▸ **Data for this task**
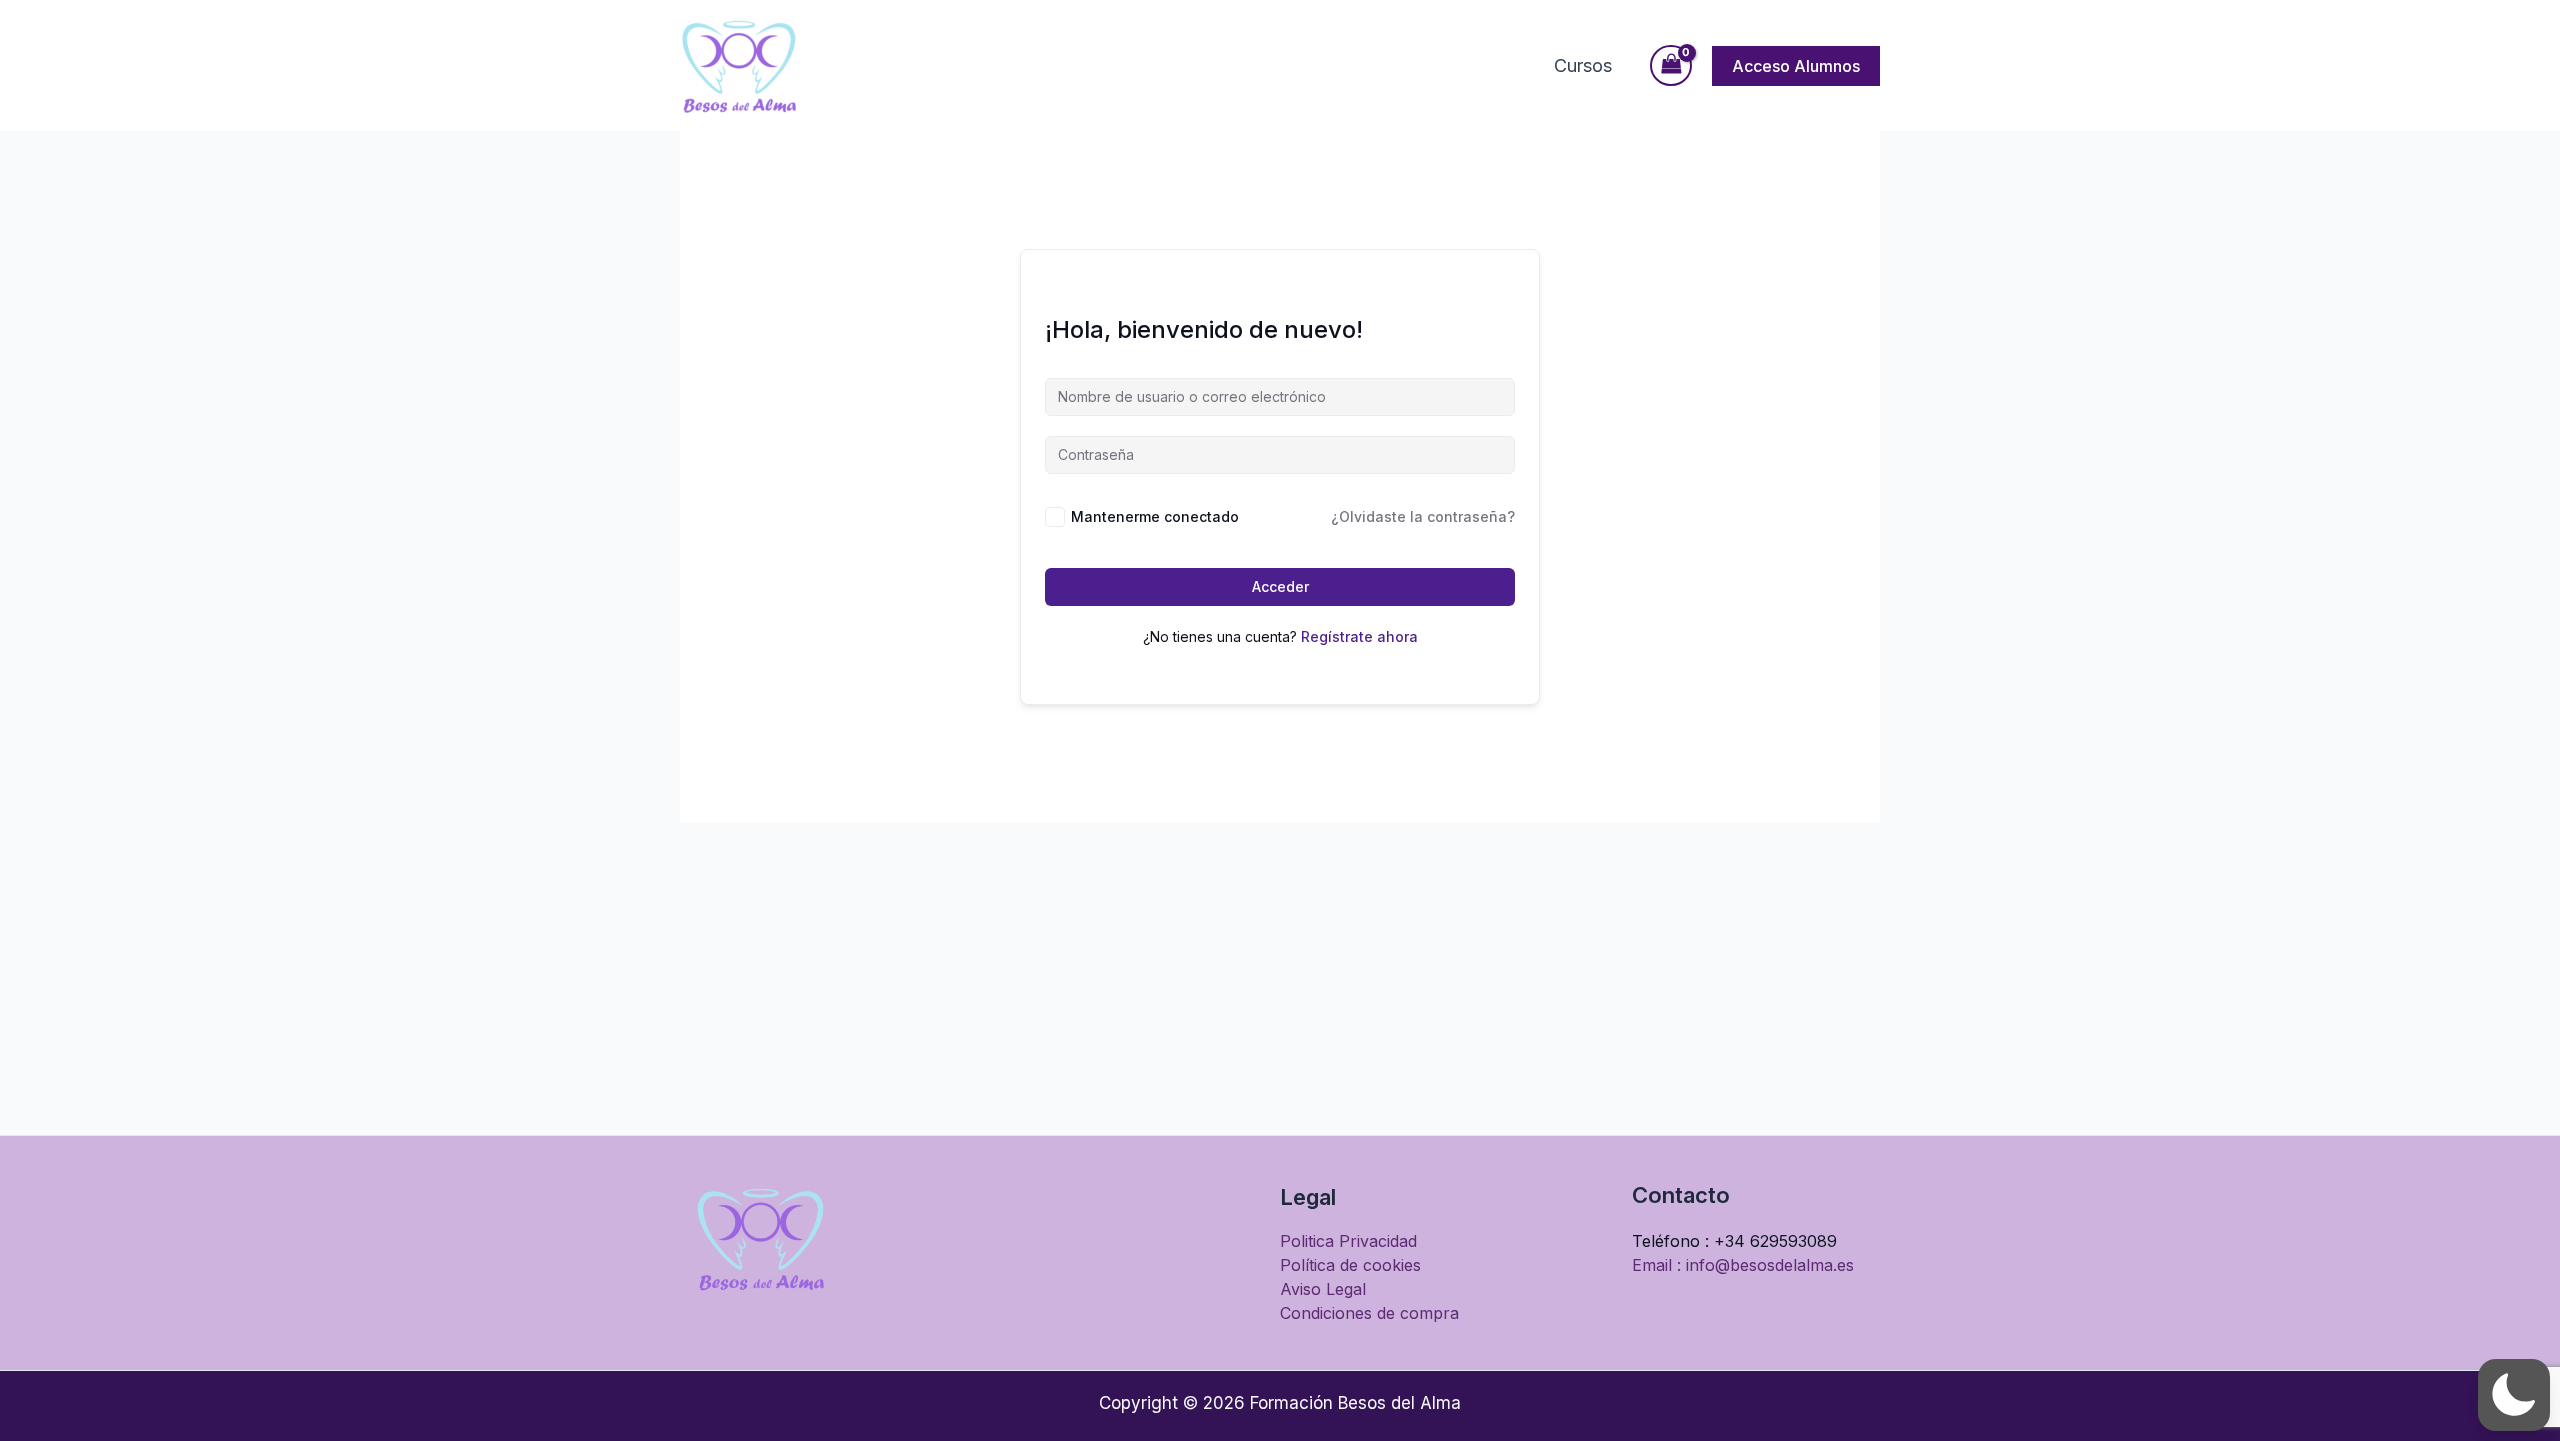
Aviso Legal (1323, 1289)
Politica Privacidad (1348, 1241)
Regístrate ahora (1359, 636)
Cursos (1583, 65)
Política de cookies (1350, 1265)
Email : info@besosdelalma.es (1743, 1265)
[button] (1796, 66)
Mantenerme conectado (1155, 516)
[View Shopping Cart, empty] (1671, 65)
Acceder (1280, 586)
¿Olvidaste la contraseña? (1423, 516)
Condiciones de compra (1369, 1313)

▸ **What is required**
Quote everything in the listing above exactly; pictures are the only thing to omit.

▸ **Task output**
Aviso Legal (1323, 1289)
Politica Privacidad (1348, 1241)
Regístrate ahora (1359, 636)
Cursos (1583, 65)
Política de cookies (1350, 1265)
Email : info@besosdelalma.es (1743, 1265)
[button] (1796, 66)
Mantenerme conectado (1155, 516)
[View Shopping Cart, empty] (1671, 65)
Acceder (1280, 586)
¿Olvidaste la contraseña? (1423, 516)
Condiciones de compra (1369, 1313)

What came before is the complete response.